La semaine dernière, la commentatrice politique américaine pro-Républicains Ann Coulter, célèbre pour ses polémiques, a piqué au vif la gauche américaine en demandant si Yale allait changer de nom pour se distancier d'Elihu Yale (1649-1721), qui s'est enrichi en pillant l'Inde et en faisant commerce d'esclaves avant de donner des livres à cette université du Connecticut alors à court d'argent.
Le camp conservateur n'a pas hésité à reprendre le hashtag #CancelYale initié par Coulter, l'une des inventeuses modernes de la discussion ayant pour but d'agacer et de semer la discorde entre ses adversaires. Il a trouvé des allié·es parmi certaines gauches, enthousiastes à l'idée du changement de nom de l'université.
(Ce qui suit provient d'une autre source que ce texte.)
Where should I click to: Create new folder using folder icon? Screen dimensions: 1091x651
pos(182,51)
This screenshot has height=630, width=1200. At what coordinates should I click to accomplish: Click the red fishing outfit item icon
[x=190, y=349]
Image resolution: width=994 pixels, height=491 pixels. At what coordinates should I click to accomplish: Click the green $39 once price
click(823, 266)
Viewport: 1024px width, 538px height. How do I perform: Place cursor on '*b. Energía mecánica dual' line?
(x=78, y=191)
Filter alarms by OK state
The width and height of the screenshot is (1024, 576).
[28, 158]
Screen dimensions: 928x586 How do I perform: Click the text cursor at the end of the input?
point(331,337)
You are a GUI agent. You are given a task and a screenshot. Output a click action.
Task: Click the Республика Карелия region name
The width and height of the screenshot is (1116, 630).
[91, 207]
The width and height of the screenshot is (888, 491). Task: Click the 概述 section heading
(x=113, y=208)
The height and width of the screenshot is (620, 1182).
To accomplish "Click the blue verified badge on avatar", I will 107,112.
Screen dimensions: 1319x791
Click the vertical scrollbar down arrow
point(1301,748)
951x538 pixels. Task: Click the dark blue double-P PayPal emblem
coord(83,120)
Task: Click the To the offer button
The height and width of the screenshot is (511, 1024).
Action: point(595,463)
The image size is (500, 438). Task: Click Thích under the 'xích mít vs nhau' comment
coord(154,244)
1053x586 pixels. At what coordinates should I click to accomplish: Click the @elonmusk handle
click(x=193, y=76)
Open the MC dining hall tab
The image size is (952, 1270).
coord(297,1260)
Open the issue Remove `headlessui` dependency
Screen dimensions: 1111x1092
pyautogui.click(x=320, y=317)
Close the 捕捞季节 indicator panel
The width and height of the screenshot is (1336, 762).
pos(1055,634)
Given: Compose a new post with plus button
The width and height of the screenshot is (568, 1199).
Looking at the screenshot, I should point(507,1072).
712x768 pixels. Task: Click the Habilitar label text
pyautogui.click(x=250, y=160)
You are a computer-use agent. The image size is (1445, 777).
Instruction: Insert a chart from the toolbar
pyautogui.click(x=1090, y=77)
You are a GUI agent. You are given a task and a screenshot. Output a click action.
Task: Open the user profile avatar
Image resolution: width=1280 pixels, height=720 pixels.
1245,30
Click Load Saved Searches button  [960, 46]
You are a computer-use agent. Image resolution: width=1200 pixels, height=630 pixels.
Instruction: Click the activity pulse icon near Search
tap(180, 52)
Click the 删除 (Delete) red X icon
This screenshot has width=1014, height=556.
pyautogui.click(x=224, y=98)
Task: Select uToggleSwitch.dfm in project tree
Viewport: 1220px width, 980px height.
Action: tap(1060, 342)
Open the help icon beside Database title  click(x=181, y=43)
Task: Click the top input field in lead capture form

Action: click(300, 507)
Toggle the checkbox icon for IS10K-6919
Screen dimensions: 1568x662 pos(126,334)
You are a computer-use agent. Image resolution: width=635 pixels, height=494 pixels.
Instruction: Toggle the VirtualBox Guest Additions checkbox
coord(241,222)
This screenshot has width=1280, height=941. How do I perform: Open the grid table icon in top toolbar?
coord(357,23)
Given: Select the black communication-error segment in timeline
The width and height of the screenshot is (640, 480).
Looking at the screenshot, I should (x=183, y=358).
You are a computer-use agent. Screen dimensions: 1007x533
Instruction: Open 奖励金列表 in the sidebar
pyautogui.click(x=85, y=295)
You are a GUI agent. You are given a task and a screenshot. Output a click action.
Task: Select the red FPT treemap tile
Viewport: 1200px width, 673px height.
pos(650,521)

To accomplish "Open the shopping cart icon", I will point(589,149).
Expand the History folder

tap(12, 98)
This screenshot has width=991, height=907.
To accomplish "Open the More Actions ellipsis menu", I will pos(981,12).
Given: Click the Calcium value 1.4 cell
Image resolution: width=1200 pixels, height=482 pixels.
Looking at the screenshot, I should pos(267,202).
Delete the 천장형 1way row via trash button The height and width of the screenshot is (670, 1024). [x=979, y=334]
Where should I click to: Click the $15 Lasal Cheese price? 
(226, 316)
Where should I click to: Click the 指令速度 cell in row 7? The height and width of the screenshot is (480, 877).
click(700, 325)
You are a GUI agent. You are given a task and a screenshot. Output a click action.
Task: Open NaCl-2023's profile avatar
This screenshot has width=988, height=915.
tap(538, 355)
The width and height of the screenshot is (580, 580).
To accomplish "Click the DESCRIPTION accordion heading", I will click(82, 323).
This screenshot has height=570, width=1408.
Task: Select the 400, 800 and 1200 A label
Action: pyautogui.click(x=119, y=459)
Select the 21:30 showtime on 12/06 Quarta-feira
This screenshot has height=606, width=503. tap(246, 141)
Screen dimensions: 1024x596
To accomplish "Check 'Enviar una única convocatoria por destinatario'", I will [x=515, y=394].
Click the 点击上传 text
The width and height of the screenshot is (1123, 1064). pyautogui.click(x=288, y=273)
Yale, de son côté, n'a annoncé aucun changement. Mais la décision prise la semaine dernière par l'Université de Princeton de retirer le nom de son ancien président Woodrow Wilson de son département des affaires publiques relance le débat, au plus grand désarroi du journaliste Graeme Wood, enseignant pendant un temps à Yale qui témoigne dans The Atlantic.
Risque d'amalgame
Le principal danger de ce type de trolling est la confusion des idées. L'Université Yale a déjà retiré deux portraits d'Elihu Yale de ses murs et a rebaptisé le département Calhoun en l'honneur de l'informaticienne et de l'amiral de la marine Grace Murray Hopper.
John C. Calhoun (1782-1850) était diplômé de Yale et sénateur des États-Unis, secrétaire à la guerre et à l'État, et vice-président. C'était un raciste notoire qui a travaillé sans relâche pour assurer et prolonger l'asservissement de millions de Noir·es américain·es.
Mais presque personne ne semble avoir pensé que le fait de tenir compte des crimes de Yale, ou de ceux de Calhoun, pouvait impliquer le changement de nom de l'université, dont le sens est depuis longtemps séparé de la vie d'Elihu Yale. Personne ne le vénére au sein de l'établissement, personne n'adhère à ses idéaux. Le nom de Yale n'appartient pas à Elihu, mais à l'université, avec ses défauts et ses qualités.
Ce débat n'est finalement qu'une distraction. Non pas parce que l'héritage de l'injustice dans des institutions comme Yale ou le gouvernement américain ne mérite pas d'être discuté, mais justement parce qu'il mérite de l'être. #CancelYale est un moyen d'empêcher cette discussion en la remplaçant par une autre beaucoup plus simpliste et dommageable à celle qui devrait avoir lieu.
Dans une attitude très trumpienne, ce trolling est un moyen de noyer le véritable enjeu du débat dans un flot d'informations connexes et de discréditer la parole de ses opposant·es.